Article ID: | iaor201522055 |
Volume: | 45 |
Issue: | 6 |
Start Page Number: | 1083 |
End Page Number: | 1116 |
Publication Date: | Dec 2014 |
Journal: | Decision Sciences |
Authors: | Denizel Meltem, Ferguson Mark, zdemir-Akyldrm znur |
Keywords: | demand, programming: markov decision, programming: linear, programming: dynamic |
In a make‐to‐order product recovery environment, we consider the allocation decision for returned products decision under stochastic demand of a firm with three options: refurbishing to resell, parts harvesting, and recycling. We formulate the problem as a multiperiod Markov decision process (MDP) and present a linear programming (LP) approximation that provides an upper bound on the optimal objective function value of the MDP model. We then present two solution approaches to the MDP using the LP solution: a static approach that uses the LP solution directly and a dynamic approach that adopts a revenue management perspective and employs bid‐price controls technique where the LP is resolved after each demand arrival. We calculate the bid prices based on the shadow price interpretation of the dual variables for the inventory constraints and accept a demand if the marginal value is higher than the bid price.
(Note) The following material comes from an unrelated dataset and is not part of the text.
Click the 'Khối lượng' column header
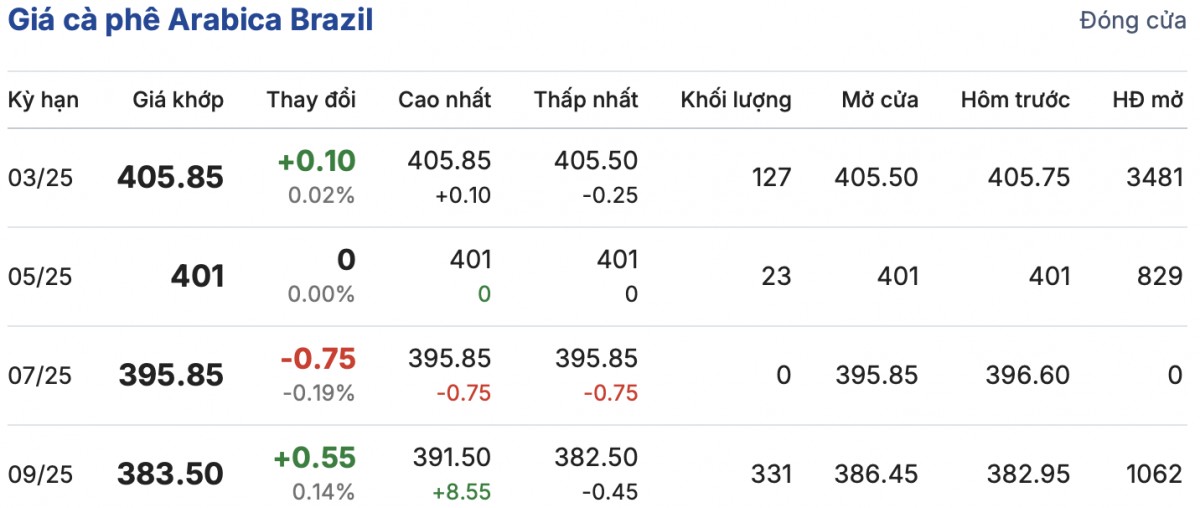The height and width of the screenshot is (508, 1200). pyautogui.click(x=736, y=100)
Since the need for solving the LP at each demand arrival requires a very efficient solution procedure, we present a transportation problem formulation of the LP via variable redefinitions and develop a one‐pass optimal solution procedure for it. We carry out an extensive numerical analysis to compare the two approaches and find that the dynamic approach provides better performance in all of the tested scenarios. Furthermore, the solutions obtained are within 2% of the upper bound on the optimal objective function value of the MDP model.